Answers

No-code vs custom automation, which is right for you?

Short answer

No-code is the right answer when the workflow is small, isolated, and unlikely to grow, internal ops, marketing automations, simple integrations. Custom code wins when the workflow is customer-facing, revenue-tied, or has reliability requirements that no-code platforms can't meet. Most production stacks are a deliberate mix of both.

No-code automation (Zapier, Make, n8n, Airtable Automations) is undefeated for the first 90% of internal workflows. Building speed is unmatched, the ops burden is near-zero, and a small team can ship and iterate without engineering bottlenecks. The trade-offs are running cost at scale, debugging visibility, and the inability to express anything genuinely complex without grim workarounds.

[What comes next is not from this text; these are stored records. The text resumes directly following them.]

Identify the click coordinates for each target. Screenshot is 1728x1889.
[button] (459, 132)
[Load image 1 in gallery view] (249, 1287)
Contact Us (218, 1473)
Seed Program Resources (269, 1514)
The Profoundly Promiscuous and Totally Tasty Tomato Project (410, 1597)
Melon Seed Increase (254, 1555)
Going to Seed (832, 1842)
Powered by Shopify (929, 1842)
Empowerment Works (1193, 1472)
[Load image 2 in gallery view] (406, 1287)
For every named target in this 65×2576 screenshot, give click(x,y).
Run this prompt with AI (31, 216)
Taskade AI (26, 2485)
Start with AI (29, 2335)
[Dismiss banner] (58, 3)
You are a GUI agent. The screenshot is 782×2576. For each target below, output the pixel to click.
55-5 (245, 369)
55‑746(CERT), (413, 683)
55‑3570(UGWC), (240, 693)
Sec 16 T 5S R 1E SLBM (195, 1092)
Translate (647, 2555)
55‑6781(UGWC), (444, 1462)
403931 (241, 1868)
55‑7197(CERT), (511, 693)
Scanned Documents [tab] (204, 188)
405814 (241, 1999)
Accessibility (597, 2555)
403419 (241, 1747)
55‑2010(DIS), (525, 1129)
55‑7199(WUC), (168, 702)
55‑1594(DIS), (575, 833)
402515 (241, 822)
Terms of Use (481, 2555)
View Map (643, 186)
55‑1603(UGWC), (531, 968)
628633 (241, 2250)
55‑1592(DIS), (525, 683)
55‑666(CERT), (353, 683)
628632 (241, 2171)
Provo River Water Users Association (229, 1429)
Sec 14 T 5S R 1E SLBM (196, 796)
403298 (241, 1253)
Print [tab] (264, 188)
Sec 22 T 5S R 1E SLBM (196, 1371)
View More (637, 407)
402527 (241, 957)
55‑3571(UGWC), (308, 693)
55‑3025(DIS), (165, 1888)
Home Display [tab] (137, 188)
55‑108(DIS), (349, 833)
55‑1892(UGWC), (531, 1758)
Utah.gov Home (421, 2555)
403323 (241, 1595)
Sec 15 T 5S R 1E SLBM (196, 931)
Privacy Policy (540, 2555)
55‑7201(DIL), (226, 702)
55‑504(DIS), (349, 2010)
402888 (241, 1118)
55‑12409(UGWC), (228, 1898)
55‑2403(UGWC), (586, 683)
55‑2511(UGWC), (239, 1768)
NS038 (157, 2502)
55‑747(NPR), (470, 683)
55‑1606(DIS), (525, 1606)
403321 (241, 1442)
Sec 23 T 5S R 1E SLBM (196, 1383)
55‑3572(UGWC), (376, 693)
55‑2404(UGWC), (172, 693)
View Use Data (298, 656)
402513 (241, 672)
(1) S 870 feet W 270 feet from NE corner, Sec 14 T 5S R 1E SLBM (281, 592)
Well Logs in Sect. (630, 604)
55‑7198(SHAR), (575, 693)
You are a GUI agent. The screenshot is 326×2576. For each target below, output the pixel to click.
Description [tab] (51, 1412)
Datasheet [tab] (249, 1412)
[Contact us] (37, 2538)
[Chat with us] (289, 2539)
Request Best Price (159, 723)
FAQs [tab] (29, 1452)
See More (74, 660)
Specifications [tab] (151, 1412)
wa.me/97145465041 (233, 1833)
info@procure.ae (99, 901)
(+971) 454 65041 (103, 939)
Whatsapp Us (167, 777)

Custom code wins where reliability matters. Anything customer-facing, tied to revenue, or running on margins where downtime is expensive deserves the engineering investment. Typed services with proper retries, dead-letter queues, observability, and tests are slower to build but cheaper to operate over a five-year horizon.

The pragmatic stack is both. No-code for the experiments and the marketing layer; custom code for the parts that survive an incident at 3am. The mistake is choosing one religiously. The right question isn't which is better, it's which is right for this workflow, given its blast radius and lifetime.